Table of Contents

IL Kernel Generation in NumSharp

NumSharp's kernel layer is a runtime compiler. It emits DynamicMethod bodies specialized for the exact NumPy operation, dtype combination, memory layout, and SIMD width seen at the call site, then caches the resulting delegate for the rest of the process.

This is the performance backbone behind elementwise ufuncs, reductions, scans, casts, selection/indexing helpers, np.where, np.average, np.evaluate, and the NDIter custom-operation bridge.

At A Glance

Measurement Current source snapshot
Kernel source files 83
Kernel source lines 42,773
Whole-array DirectILKernelGenerator partials 64 files / 37,955 lines
NDIter ILKernelGenerator partials 5 files / 1,833 lines
Shared kernel infrastructure files 14 files / 2,985 lines
new DynamicMethod(...) constructor sites 57
CreateDelegate(...) sites 56
Raw IL Emit(...) calls in the kernel tree 7,006
EmitCall(...) sites 386
Local slots declared by emitters 483
Labels declared by emitters 524
Kernel delegate type declarations 40
unsafe delegate contracts 39
Direct generator cache declarations 43 ConcurrentDictionary fields
Test files touching kernel, NDIter, or SIMD terminology 127

The kernel surface is broad:

Surface Count Examples
Binary operations 17 add, subtract, multiply, divide, bitwise ops, power, floor_divide, arctan2, maximum, fmax
Unary operations 35 trig, exp/log family, rounding, abs, sign, reciprocal, predicates, bitwise/logical not
Reductions 20 sum, prod, min, max, arg*, mean, std, var, NaN-aware variants
Comparisons 6 equal, not_equal, <, <=, >, >=
Dtypes 15 bool, integer widths, char, half, single, double, decimal, complex
Binary layout paths 5 full SIMD, scalar-left/right broadcast, chunked SIMD, general strided

These numbers come from the checked-in source, not from handwritten estimates.

* Dataset records

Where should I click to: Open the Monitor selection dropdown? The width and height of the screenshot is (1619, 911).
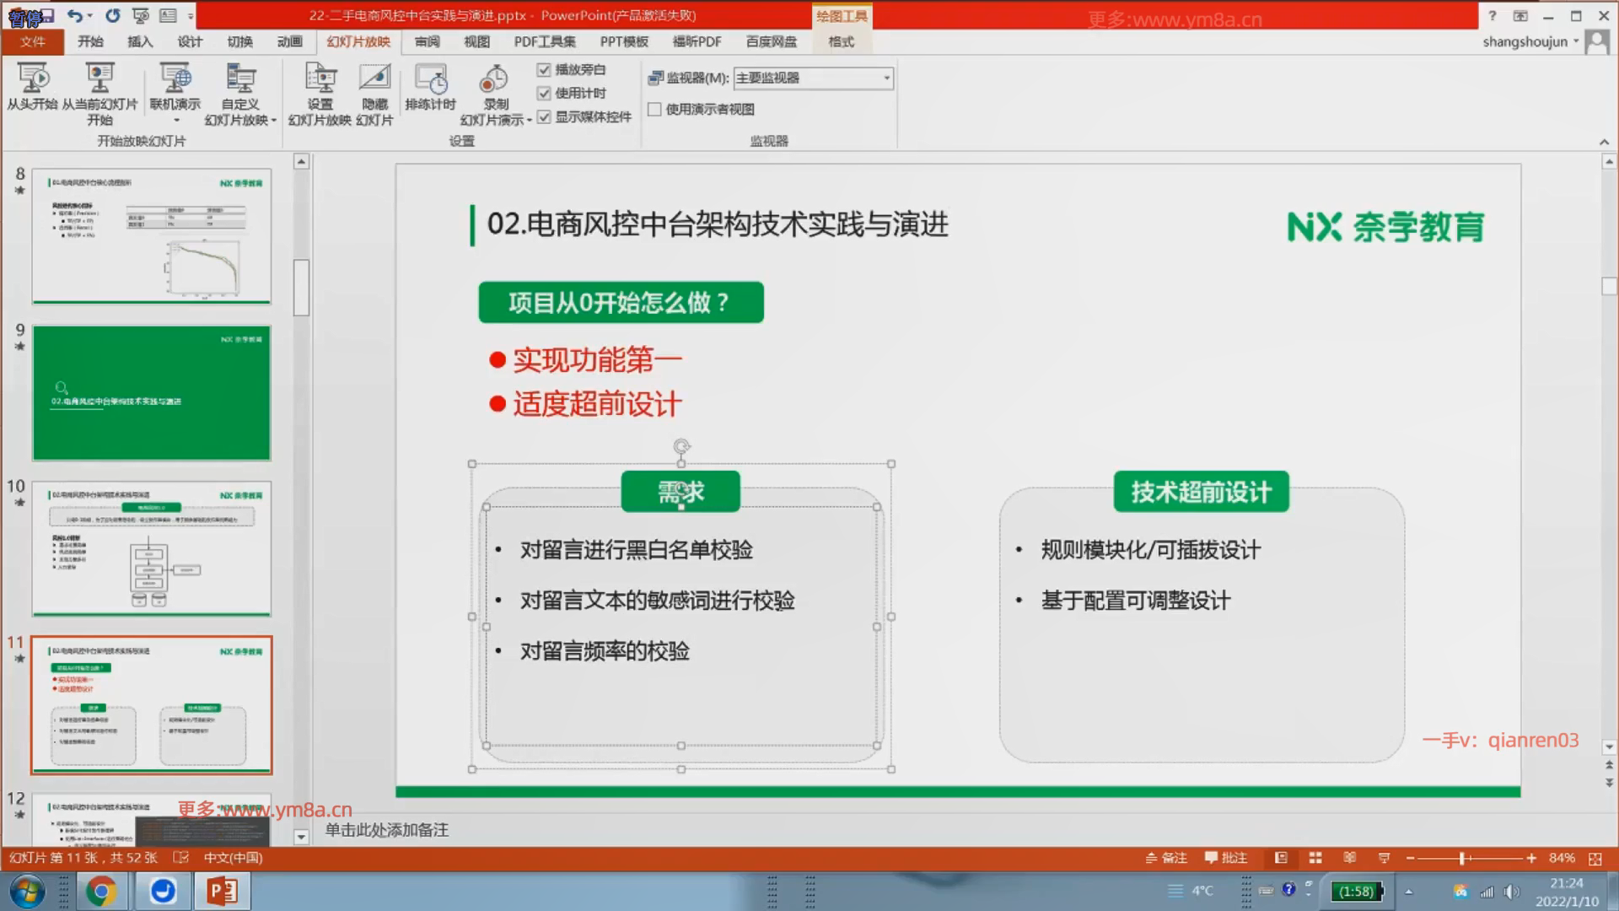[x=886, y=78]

---

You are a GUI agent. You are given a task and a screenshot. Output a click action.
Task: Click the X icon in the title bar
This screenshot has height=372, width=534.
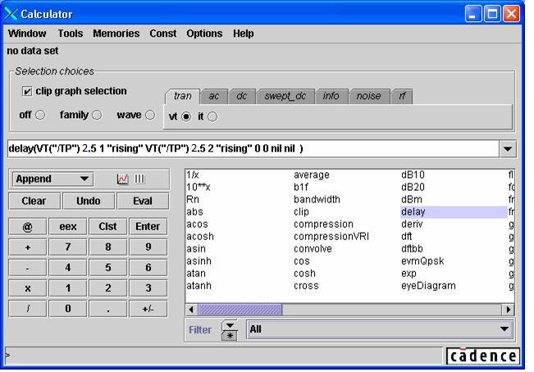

==

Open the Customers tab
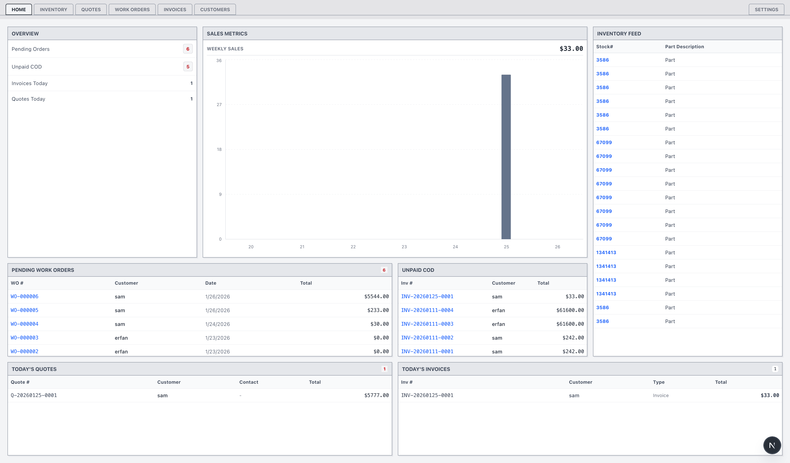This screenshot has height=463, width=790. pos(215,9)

* Exercise instructions
#1 From the page on NumSharp's IL kernel generation, repeat the text between "IL Kernel Generation" and "NDIter custom-operation bridge.", inclusive.
#2 Go on with the NumSharp kernel generation page from the point where it stops.

* Replies
#1
IL Kernel Generation in NumSharp

NumSharp's kernel layer is a runtime compiler. It emits DynamicMethod bodies specialized for the exact NumPy operation, dtype combination, memory layout, and SIMD width seen at the call site, then caches the resulting delegate for the rest of the process.

This is the performance backbone behind elementwise ufuncs, reductions, scans, casts, selection/indexing helpers, np.where, np.average, np.evaluate, and the NDIter custom-operation bridge.

#2
Two Generators

There are two physically separate generators because there are two different kernel-driving contracts.

DirectILKernelGenerator

Location: src/NumSharp.Core/Backends/Kernels/Direct/

DirectILKernelGenerator emits whole-array kernels. The caller invokes one delegate for the entire array operation, and the generated method owns the stride walk, coordinate odometer, SIMD loop, scalar tail, and fallback logic.

Typical shape:

unsafe delegate void MixedTypeKernel(
    void* lhs,
    void* rhs,
    void* result,
    long* lhsStrides,
    long* rhsStrides,
    long* shape,
    int ndim,
    long totalSize);

Use this model when the kernel needs to own the whole array traversal: casts, same-type binary fast paths, mixed-type binary operations, whole-array unary loops, axis reductions, selection helpers, take, put, place, search, trace, matmul, repeat, quantile, and similar operations.

ILKernelGenerator

Location: src/NumSharp.Core/Backends/Kernels/

ILKernelGenerator emits NumPy-style inner loops driven by NDIterRef. The iterator advances operand pointers between chunks; the emitted kernel only processes one inner-loop chunk.

Contract:

unsafe delegate void NDInnerLoopFunc(
    void** dataptrs,
    long* strides,
    long count,
    void* auxdata);

The strides array uses byte strides, matching NumPy's ufunc convention. This model is the migration target for new iterator-driven ufunc work. It already backs chunked np.where, reductions, pairwise reductions, and cumsum kernels, and it is the foundation used by np.evaluate and custom NDIter kernels. See NDIter for the iterator scheduling layer that feeds these kernels.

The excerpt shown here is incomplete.